Dienstag, 2. Juni 2015
7. Allianzregime
Später fehlte ihr ein Pantoffel, den dieser Dichter ihrer Ansicht nach besitzen mußte. Sie stellte sich vor, wie er nachts allein unter dem Sternenzelt daran schnüffelte, sie ihm als Dunst des kaum wirklich wahrzunehmenden Geruchs erschien wie ein Engel.

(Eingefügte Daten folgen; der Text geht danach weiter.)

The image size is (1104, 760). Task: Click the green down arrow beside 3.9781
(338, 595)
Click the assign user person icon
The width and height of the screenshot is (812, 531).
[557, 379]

In ihrer Familie fehlte jämmerlich der Tod (woher also die Romantik?). Sieht man einmal von Onkel Arnulfs Kehlkopfentfernung ab – einer Tragödie, die man feierlich zu hüten verstand, gab es in ihrer Ahnengalerie noch nicht einmal Akne. Es muß doch aber jemand zu beklagen sein! Man schämt sich fast, wenn man die Nachbarn auf den Knien prozessieren sieht, die Urnen über den Kopf gen Himmel haltend, heulend wie die Banshees, die selbst keinen gräßlicheren Laut aus ihrem einzigen Nasenloch hervorstümpern könnten, in schwarze Lappen gewickelt, verschleiert, die Gesichter von salzigen Tränen in der Mitte geteilt: das rote Meer des Stammes Israel. Wieviel Geschmack doch in den Tränen zu finden ist, langes Rinnsal auf dem Weg. Da singen sie ihr Lied in der Familiengruft, wo (seien wir ehrlich) allerhand los ist. Die Ahnen liegen da alle mit gefalteten Skeletthänden in Sarkophagen aus Granit, entfleischt im Knochenmehl.
Doch lassen wir uns, liebes Publikum, liebe Voyeure, nicht täuschen! Auch hier ist die Familie Umschlagplatz zwischen Sexualität und Allianz, sie führt das Gesetz und die Dimension des Juridischen in das Sexualpositiv ein und transportiert umgekehrt die Ökonomie der Lust und der Intensität der Empfindungen in das Allianzregime.